"So, what's it like being a parent to a child with Asperger syndrome? How do you cope?" If you're wanting to read an article that tells you how difficult it is, or how I wish my child was "normal", then this is not the article for you. Move along.
I'll begin at the beginning. I always knew my son was different. I had no experience to base this on, but I knew all the same. As a baby there was no burbling, gurgling or any of that cute stuff that babies are supposed to do. He bucked like a raging bronco when held. He had no real interest in toys as play things other than lining them up. He would run between two points until he had satisfied the impulse to run. Nothing and no one could stop this. We simply weren't in the same world at that precise moment. He would fasten and unfasten velcro straps and get angry with himself for not being able to stop. He asked the same question over and over and over again and just to be sure he'd ask again. He knew the answer. He simply found comfort in the repetition and predictability of it all. He was a happy, smiling and energetic boy. Good as gold. He hated getting upset. Didn't like the feeling of tears in his eyes. Screamed for tissues until they were all wiped away. He didn't play with other children. He played alongside them, or tried to, but mainly he stood back and watched. He struggled to play "pretend" games. Didn't get the point. Got annoyed when people pretended that objects were something else. Life was black or white. There was no room for grey. He liked puzzles. Jigsaws. Chess. Music. He would play CDs. Stack them. Unstack them. Stack them some more. Memorise the artwork. Learn the track listings. He had an amazing memory. Photographic some would say. He would talk at length about his special interest to anybody who would listen. It was all he would talk about.

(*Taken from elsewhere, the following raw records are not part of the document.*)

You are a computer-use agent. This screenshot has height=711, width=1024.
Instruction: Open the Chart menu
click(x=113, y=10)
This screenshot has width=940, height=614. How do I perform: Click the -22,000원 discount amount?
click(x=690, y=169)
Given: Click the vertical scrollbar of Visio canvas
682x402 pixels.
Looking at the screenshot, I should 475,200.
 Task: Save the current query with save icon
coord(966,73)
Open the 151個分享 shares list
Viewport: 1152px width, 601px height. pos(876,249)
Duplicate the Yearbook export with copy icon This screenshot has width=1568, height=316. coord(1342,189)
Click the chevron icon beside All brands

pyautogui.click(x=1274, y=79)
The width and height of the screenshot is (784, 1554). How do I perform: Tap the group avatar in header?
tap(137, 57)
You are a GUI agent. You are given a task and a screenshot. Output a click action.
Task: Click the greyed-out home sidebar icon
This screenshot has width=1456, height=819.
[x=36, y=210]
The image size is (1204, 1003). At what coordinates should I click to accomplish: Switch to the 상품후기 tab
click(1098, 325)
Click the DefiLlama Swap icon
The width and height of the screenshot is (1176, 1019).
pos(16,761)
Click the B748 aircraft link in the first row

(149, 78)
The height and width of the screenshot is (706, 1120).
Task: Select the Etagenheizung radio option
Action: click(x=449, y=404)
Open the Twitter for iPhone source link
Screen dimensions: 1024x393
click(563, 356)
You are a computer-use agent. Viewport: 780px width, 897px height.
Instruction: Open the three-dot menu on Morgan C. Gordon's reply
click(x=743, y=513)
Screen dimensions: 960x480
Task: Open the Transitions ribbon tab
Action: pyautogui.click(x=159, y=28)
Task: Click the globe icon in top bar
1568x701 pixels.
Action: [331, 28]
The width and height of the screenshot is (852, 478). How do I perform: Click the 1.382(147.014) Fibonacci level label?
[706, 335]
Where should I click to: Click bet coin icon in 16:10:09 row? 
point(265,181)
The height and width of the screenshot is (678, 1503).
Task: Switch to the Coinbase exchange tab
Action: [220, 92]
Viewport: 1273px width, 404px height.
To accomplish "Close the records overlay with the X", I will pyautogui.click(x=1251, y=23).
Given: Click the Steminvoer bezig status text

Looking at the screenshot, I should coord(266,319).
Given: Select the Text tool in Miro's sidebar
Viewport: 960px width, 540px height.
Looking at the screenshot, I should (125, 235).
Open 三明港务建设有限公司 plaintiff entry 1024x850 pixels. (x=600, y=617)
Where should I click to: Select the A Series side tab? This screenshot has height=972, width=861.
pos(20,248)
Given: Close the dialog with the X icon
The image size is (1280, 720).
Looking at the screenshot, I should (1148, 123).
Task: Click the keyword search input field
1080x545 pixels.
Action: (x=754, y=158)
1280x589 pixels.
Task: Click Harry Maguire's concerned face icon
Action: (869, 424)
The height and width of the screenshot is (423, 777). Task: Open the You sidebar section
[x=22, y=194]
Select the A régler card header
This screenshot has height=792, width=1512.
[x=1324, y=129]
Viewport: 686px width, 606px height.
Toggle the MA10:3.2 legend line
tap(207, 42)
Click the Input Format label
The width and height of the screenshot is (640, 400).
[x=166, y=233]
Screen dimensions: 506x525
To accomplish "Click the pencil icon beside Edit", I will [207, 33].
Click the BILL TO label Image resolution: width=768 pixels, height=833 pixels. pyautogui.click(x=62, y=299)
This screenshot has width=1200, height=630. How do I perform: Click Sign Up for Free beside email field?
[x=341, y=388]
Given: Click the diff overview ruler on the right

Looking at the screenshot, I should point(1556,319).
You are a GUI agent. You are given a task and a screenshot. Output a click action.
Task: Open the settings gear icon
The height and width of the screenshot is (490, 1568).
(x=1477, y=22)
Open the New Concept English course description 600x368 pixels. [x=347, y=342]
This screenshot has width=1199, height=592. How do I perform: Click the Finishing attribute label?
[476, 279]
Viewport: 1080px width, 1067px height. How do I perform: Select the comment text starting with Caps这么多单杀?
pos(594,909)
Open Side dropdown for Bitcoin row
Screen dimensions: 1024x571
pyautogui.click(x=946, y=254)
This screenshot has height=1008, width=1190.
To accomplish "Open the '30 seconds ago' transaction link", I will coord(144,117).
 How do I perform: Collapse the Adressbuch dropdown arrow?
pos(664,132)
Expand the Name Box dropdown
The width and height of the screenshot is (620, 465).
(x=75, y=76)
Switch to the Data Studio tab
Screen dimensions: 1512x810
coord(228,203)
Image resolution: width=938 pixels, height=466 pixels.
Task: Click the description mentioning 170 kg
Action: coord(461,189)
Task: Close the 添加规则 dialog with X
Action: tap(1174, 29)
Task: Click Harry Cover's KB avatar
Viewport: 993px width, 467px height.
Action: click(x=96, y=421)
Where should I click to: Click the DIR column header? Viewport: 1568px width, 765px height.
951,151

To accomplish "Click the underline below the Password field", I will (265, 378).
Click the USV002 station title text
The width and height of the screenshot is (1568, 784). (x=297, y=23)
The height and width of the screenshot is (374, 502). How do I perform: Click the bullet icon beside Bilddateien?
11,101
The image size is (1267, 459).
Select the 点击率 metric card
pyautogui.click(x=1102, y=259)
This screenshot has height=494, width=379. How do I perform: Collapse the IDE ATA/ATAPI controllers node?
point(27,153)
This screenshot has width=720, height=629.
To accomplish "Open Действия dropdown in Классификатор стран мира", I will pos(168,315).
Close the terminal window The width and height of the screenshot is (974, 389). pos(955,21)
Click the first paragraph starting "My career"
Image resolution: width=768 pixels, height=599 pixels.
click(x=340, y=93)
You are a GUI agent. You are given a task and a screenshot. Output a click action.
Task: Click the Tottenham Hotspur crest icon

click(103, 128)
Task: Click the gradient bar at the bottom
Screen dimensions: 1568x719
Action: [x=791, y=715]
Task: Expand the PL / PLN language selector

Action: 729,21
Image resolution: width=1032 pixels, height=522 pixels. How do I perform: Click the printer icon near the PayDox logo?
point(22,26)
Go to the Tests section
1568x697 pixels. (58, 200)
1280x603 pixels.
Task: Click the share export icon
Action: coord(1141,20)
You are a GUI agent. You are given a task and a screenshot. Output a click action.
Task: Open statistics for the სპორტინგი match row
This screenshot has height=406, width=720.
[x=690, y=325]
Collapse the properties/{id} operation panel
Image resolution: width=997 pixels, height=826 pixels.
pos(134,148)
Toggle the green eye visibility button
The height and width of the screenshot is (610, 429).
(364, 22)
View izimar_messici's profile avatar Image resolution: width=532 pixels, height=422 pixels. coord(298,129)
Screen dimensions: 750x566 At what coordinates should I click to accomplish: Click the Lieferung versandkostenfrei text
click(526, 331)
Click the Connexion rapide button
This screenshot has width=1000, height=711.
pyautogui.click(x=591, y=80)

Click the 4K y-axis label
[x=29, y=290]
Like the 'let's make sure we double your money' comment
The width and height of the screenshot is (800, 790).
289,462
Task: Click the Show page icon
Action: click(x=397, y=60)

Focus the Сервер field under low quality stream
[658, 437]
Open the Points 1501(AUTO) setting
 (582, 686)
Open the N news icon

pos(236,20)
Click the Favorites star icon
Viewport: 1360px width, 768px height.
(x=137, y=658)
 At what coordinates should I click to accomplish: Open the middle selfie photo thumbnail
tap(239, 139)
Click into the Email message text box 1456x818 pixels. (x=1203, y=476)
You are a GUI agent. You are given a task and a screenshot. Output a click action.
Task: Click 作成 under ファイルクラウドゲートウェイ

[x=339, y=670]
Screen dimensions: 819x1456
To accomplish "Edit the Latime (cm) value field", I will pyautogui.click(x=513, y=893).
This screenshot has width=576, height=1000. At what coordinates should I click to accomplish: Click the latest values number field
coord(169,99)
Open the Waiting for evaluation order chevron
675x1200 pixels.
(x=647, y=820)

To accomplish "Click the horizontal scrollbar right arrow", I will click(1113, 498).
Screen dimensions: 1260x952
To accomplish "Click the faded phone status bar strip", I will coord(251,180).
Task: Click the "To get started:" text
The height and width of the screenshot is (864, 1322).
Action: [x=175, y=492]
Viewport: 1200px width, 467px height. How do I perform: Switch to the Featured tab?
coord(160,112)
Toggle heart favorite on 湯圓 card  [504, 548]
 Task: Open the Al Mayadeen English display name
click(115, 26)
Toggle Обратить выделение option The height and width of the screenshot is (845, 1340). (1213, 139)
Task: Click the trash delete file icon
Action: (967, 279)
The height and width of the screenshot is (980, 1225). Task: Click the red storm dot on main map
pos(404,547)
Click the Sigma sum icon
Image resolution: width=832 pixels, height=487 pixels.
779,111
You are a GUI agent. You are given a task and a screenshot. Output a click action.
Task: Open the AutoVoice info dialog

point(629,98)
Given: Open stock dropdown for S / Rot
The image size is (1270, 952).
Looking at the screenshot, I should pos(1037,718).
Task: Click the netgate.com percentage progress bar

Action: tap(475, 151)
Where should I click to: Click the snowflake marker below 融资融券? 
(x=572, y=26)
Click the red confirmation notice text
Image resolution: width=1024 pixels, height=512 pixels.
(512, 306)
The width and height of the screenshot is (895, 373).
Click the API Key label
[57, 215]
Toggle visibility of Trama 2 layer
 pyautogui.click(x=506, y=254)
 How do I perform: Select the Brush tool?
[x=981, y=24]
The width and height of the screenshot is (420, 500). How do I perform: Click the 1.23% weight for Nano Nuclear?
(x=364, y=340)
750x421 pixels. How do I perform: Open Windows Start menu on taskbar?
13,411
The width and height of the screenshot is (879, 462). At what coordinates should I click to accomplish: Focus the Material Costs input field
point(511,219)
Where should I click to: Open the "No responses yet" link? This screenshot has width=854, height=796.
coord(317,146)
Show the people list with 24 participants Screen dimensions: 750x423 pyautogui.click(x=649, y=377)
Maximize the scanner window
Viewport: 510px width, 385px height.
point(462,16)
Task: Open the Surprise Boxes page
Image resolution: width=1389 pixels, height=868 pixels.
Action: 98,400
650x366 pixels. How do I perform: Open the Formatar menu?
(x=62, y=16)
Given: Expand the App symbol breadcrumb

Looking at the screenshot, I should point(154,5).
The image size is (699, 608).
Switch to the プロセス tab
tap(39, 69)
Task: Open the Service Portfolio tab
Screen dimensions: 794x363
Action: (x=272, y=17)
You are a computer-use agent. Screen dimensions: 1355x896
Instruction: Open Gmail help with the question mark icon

What we came to realise was that he was on the autistic spectrum. He was given a label of "Autism" at 3 years old and a year later the label changed to "Asperger syndrome". The label has helped me to access support at school. It allows me to explain his needs to those who need to know. I was relieved to have it and I'm not ashamed to admit that I wept when first given the news over the telephone. I wasn't weeping for my son, but selfishly for myself. For the child I would never have, or, rather the *idea* of a child I would never have. It was the finality. No more wondering. Those days were behind us. I quickly took a hold of myself. I've never been one to wallow. I'm glass half full all the way. So what if I didn't have the child that conformed to all the parent manuals? What I did have was a happy, healthy child who needed love and support. My child. The child I fell infinitely in love with when his eyes met mine for the first time. That hadn't changed. He hadn't changed. A label would not make a difference to the person he was, or to the mum I am.
I have never used the label as a name tag to define my son, nor am I a glory hunter who decided that Aspergers was the latest fashion accessory to have dah-ling. I'm neither ashamed of it nor do I "accept" it. My son is a unique human being, just like you. His Aspergers is no different than the other things that make him who he is. To suggest that I accept his diagnosis implies that I merely tolerate that part of him, when in fact I embrace it because it's the very essence of *him*. It cannot be isolated and removed and nor should it be. To deny my son's Aspergers is to deny who he is, but to place it on a pedestal above everything else, and focus only on this, would be a massive disservice to him and I want no part of that. I place no limitations on what my son will be able to achieve, regardless of what the care instructions on the label say. Everyone is unique. Yes there will be difficulties, and I will neither create nor allow barriers to get in the way. We adapt. We learn. We show others that people are more than just a label. I don't want my son to become a self fulfilling prophecy. I don't want him to act a certain way because the label demands it. I don't want the focus of others to be solely on what he can't do whilst ignoring his strengths. It's a balance and so far I feel I've got it right. My son is thriving at school. I couldn't be prouder.
So, back to the question at the start. I am no different to any other mum. I am simply a mum whose child happens to have Aspergers. He also happens to have green eyes but I don't introduce myself as a mum to a child with green eyes, nor do I think I'm different to the mum of the child who has blue eyes. The mum I am is simply the only version I know how to be. I love my son unconditionally. I love his whole character, everything that makes him who he is, including but not limited to his Aspergers. So, you see, we really are no different. Except maybe, just maybe, I have more of a love/hate relationship with Velcro than you do?!